Nigel Waterson’s arrest was blazed on the front page as ‘breaking news’.
Incidentally, the grubby little f*ckers at The Guardian have taken out google ads for ‘Nigel Waterson scandal’. Surely that is libellous? It appears at the top of every google page. That is clearly damaging to his reputation.
[120] - Well, yeah. Isn’t that basically what differentiates us from the rest of life on the planet? Isn’t that the point? We alone have the capability to plan, cooperate and make decisions to choose what future we want to have. Or that’s the propaganda, human history is littered with evidence to the contrary, unfortunately.
Since it would be considerably easier to avoid having to adapt, rather than adapting (eg by moving a large proportion of the world’s population to new cities), I suggest that the sensible thing to do would be to deploy the technology to reduce GHG emissions.
Perhaps Agent Smith was right? Maybe it is all delusions of grandeur and we are merely a viral infection upon the planet…
re 104 just a foolish one for spending £30k on a car when one costing £10k will be more environmentally friendly and do exactly the same job equally as well. I’d rather spend my money on something much more pleasureable than a slowing rusting heap of metal.
126. Adapt and survive - probably. Adapt, survive and maintain a aquality of life even remotely close to what we have now? Much more uncertain. Civilisations have collapsed in the past. What makes this one, built on finite natural resources, so special?
This, in fact, is very much the nub of the debate. Many other species can adapt rather more readily than humans can - they simply change where they are living or which times of the year the hibernate in (I saw a couple of bees last weekend - this is in the Pennines). Humans have spent two hundred years putting together the infrastructure necessary for the lifestyle we currently enjoy. That infrastructure cannot easily be altered. Even if it is true that massive climate changes in the past were caused by natural phenomena (and it is), it is surely sensible that we try to avoid causing even modest climate change, given the consequences that the best predictions show would be likely to follow.

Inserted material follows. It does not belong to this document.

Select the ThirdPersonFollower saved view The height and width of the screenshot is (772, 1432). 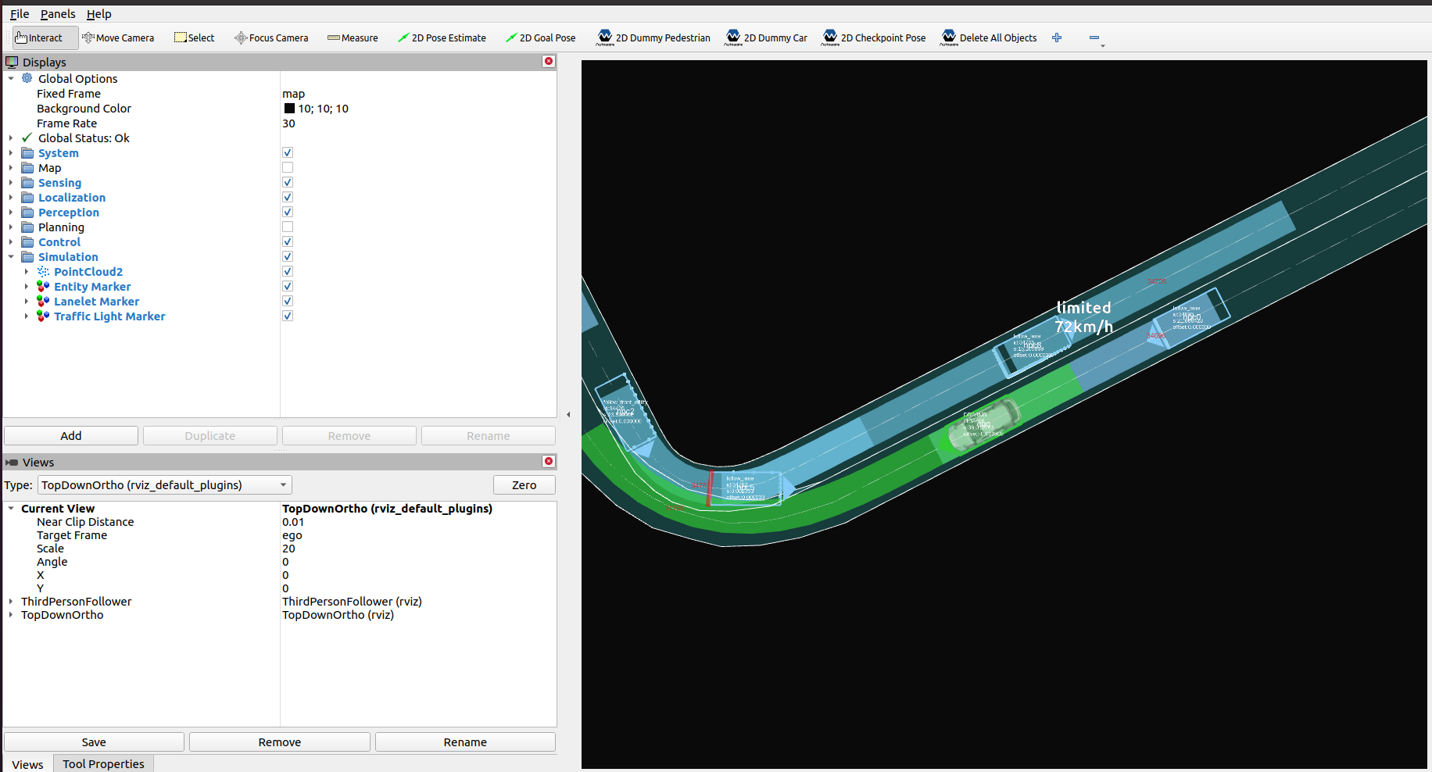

117: Spot on. Every time CJD was mentioned on thenews, and some scientist was interviewed, the whole point of the interview was to justify more research funding. Having done a PhD myself I know a bit about how the funding game works.
There are apparently ‘tens of thousands’ of cliamte scientists. Well they’d all be out of a job if their research showed that it is all b****cks. Hmmmmmmm……
Maybe they are right, but I am in the ‘adapt and survive’ camp like Andy D. Given what’s happening in China, envy-driven ‘congestion’ charges on ‘gas guzzlers’ are entirely pointless, just an excuse for yet more taxation
I don’t see why we should all hairshirt ourselves back to the stone age and make ourselves miserable and grey when it won’t actually make a blind bit of difference.
123 Jonathan you are just googling any anti-Conservative stories you can.
Do you think you can change the mind of someone one out there? Perhaps an ex-Labour voter, unhappy with what Blair, Brown & Labour has done… Perhaps?
Or perhaps a Conservative voter who may consider voting Labour?
With all the corruption, incompetence and treason committed by Labour, do you think anyone cares about your little stories?
No they dont. They just think that Labour has ruined their country and is now trying to bore them to death.
130 - the way forward was shown in the words of those great philosophers, Busted: “I’ve been to the year 3000. Not much has changed but they live under water.”